▶ _Directions for this task_
Search the records for "screenshot". Copy every line where it appears.

▶ _Supplied information_
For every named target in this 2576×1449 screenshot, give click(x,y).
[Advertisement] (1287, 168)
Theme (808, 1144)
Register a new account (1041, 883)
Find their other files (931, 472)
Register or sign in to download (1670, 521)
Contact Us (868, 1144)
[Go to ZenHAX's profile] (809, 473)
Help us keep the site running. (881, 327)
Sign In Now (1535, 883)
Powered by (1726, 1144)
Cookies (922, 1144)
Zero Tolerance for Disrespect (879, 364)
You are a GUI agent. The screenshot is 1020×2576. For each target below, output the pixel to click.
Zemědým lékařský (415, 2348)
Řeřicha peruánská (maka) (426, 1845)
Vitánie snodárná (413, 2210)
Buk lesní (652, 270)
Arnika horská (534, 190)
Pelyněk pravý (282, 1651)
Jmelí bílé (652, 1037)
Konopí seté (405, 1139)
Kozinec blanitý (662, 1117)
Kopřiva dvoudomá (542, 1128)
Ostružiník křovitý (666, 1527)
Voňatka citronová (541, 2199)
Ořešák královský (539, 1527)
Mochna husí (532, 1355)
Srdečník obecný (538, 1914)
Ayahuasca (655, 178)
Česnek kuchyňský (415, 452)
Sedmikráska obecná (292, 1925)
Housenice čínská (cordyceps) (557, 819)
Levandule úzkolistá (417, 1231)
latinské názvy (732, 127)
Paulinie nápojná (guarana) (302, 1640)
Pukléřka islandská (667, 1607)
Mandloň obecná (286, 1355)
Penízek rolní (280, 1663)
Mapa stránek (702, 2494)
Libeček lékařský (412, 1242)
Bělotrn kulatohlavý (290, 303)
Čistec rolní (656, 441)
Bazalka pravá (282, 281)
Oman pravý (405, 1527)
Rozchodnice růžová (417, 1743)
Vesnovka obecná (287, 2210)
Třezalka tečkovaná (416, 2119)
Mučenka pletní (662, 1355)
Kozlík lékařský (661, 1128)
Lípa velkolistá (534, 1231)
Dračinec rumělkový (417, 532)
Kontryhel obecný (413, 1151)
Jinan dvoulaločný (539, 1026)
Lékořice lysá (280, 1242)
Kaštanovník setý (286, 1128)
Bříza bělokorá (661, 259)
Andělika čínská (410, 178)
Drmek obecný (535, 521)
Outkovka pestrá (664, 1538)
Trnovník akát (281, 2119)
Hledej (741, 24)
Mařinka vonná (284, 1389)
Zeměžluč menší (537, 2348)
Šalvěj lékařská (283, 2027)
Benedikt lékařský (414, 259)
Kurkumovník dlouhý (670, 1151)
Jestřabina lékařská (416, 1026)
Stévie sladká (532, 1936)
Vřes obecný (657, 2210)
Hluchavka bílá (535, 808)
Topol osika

▶ _Completed task_
For every named target in this 2576×1449 screenshot, give click(x,y).
You are a GUI agent. The screenshot is 1020×2576. For each target below, output the pixel to click.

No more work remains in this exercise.